INTERVIEW - Frédéric Lowe - Un jour, vous verrez… Un ouvrage inspirant pour repenser les défis contemporains

Frédéric, pouvez-vous nous parler du moment décisif dans votre vie qui vous a poussé à écrire ce manifeste avec Danielle Lagarde ?

C’est Danielle qui est à l’initiative de cet ouvrage. Elle me proposa de le co-écrire en 2021, alors que nous suivions une formation en coaching à l’école de HEC. Elle me dit qu’elle avait toujours voulu partager son histoire de vie afin de montrer aux personnes victimes des déterminismes sociaux que le fatalisme n’a pas sa place et que, elles aussi, pourraient être capables d’atteindre leurs idéaux dès lors qu’elles croiraient en elles.
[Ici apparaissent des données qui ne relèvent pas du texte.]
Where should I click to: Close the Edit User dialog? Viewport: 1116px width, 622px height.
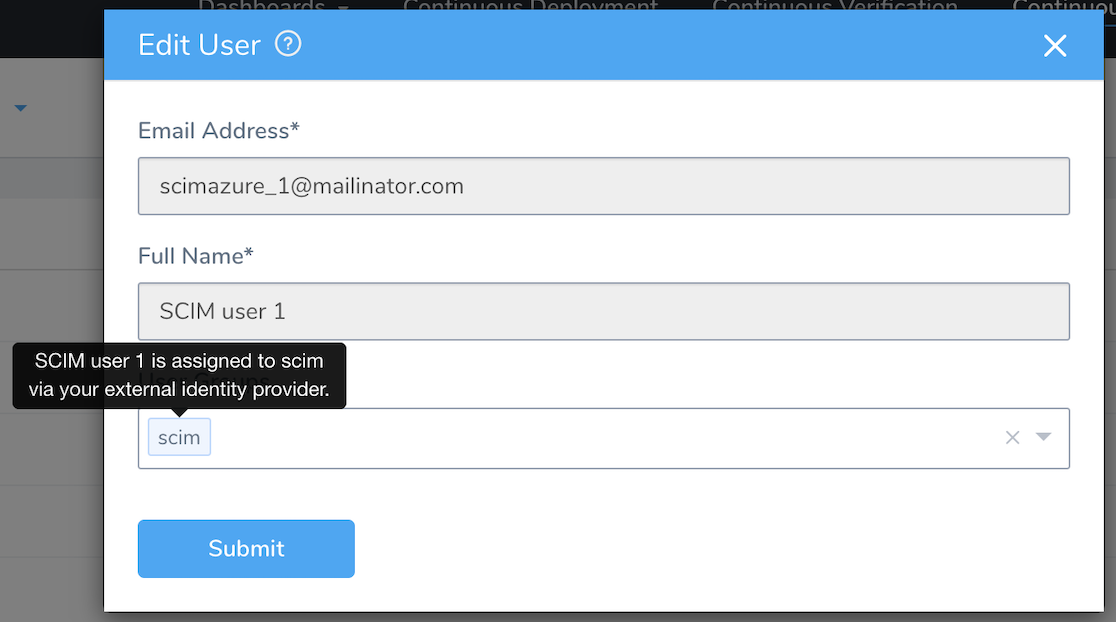(1055, 46)
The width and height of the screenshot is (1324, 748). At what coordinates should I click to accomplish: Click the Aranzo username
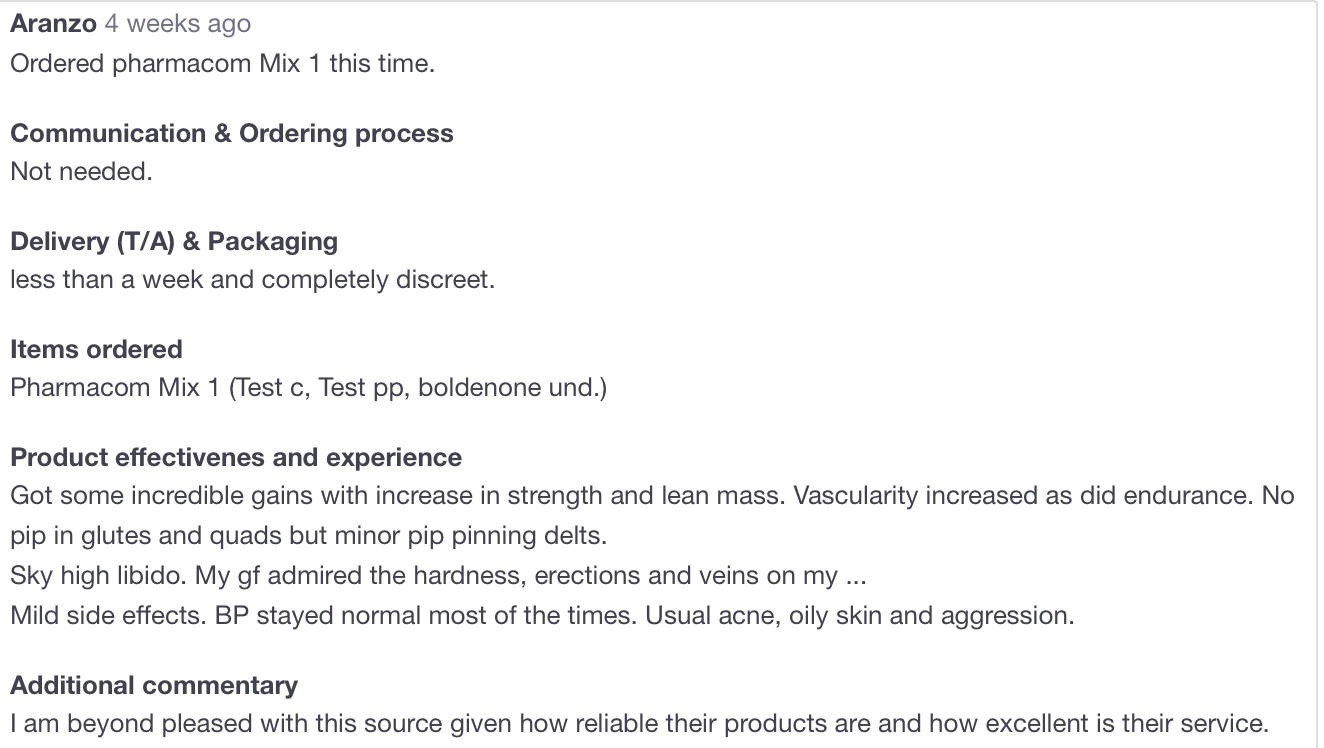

Son intention a résonné en moi car cela m’a ramené à mon année de terminale, en 2002, lorsque des camarades de classe me dirent que je ne pourrais pas aller en classe préparatoire parce que j’étais « Noir » et que je venais de Sarcelles. Je me souviens encore comment il me fallut lutter contre le doute pour déjouer leurs sombres pronostics, aussi je vis dans la proposition de Danielle un moyen de montrer aux personnes confrontées à des problématiques similaires comment je m’y étais pris pour aller de l’avant.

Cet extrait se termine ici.